▶ _What you will do_
Starting with the line that contains "Instruction: Select the ellipse vector tool", give again exactly and only each line through the end of the records; include the last line and exclude pictures.
─── Dataset content ───
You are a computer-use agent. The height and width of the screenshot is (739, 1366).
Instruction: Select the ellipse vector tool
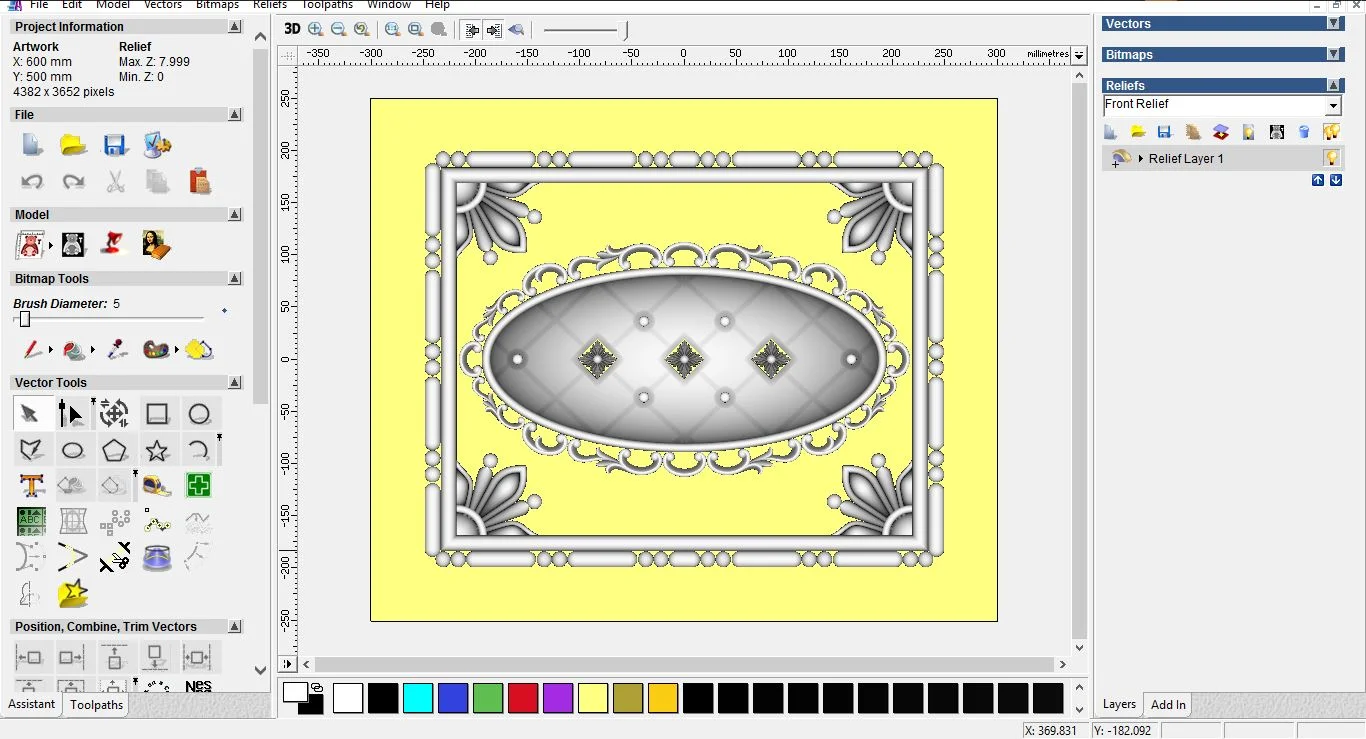[72, 450]
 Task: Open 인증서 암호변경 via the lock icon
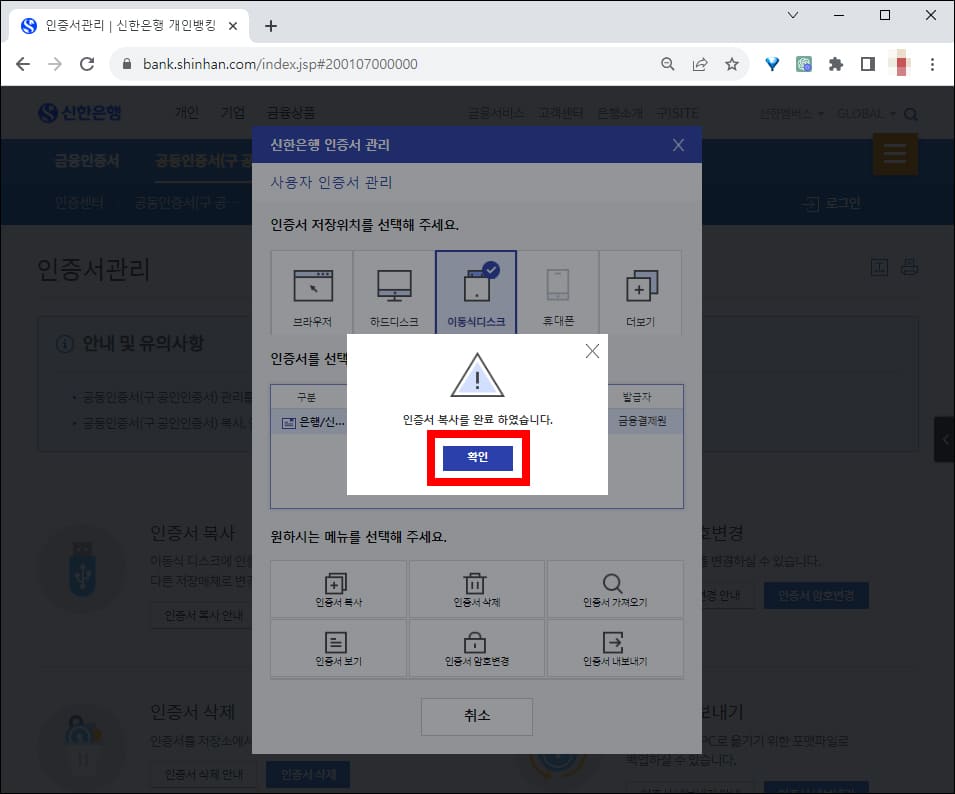(x=477, y=641)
───
▶ _Answer to the problem_
Instruction: Select the ellipse vector tool
[72, 450]
 Task: Open 인증서 암호변경 via the lock icon
(x=477, y=641)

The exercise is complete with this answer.